The new business structure is a commercial cloud offering, which MTN says it aims to launch before the end of the year.

Partnership yields products

MTN also introduced three new products that it says "are to be introduced to the market - big or small - with immediate effect".

The products - MTN SME ProPack, MTN Business Enterprise Closed User Group (ECUG) and MTN Push-to-Talk (PTT) - are being launched on the back of the network's strategic partnership with Internet service provider (ISP) Afrihost, announced last month.

"Through the partnership, MTN Business will become second in the market in terms of IPC capacity and third in terms of physical connections," says MTN.

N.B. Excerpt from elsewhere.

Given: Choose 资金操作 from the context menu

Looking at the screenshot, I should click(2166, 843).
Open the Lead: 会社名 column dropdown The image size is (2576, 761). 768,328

Bulbulia says partnering with the ISP forms a critical part of broadening MTN Business's DSL offering to vendors. "It's a game changer in terms of DSL offerings in the market - where we are entering a new world, which requires innovation.

"This partnership is one critical step in demonstrating our intention to evolve as a top tier ISP and revolutionise business in Africa."

MTN's ProPack is a bundled service that MTN has put together for its enterprise customers - small businesses or entrepreneurs - that includes a concierge service, membership to the National Small Business Chamber, a loyalty programme and networking platform, among others.

Similar to closed user group products already offered by both Telkom and Cell C, MTN's ECUG is positioned as a corporate shared voice bundle, delivering "competitive voice call rates" for employee-to-employee calls and employees-to-third-party stakeholders in a closed group.

Thirdly, MTN's PTT service - launched initially in 2007, but having never really taken off - allows for instant communication between groups (of up to 25) and individuals over an existing secure and redundant MTN Business infrastructure. It offers unlimited domestic connectivity at a monthly flat rate fee. MTN says its new PTT technology allows for cheaper communication.

Victor Rakhale, GM of enterprise direct sales at MTN SA, says the company "went wrong in the past" with its positioning of PTT. He says, however, due to devices that can support two-way transceiver technology such as Tetra and mobile technology, "PTT will now take off. If you can add devices with the same GSM offering it will be different this time around".

Only the Samsung E500 currently supports this service, but MTN says the next phase will see the extension of PTT to other devices.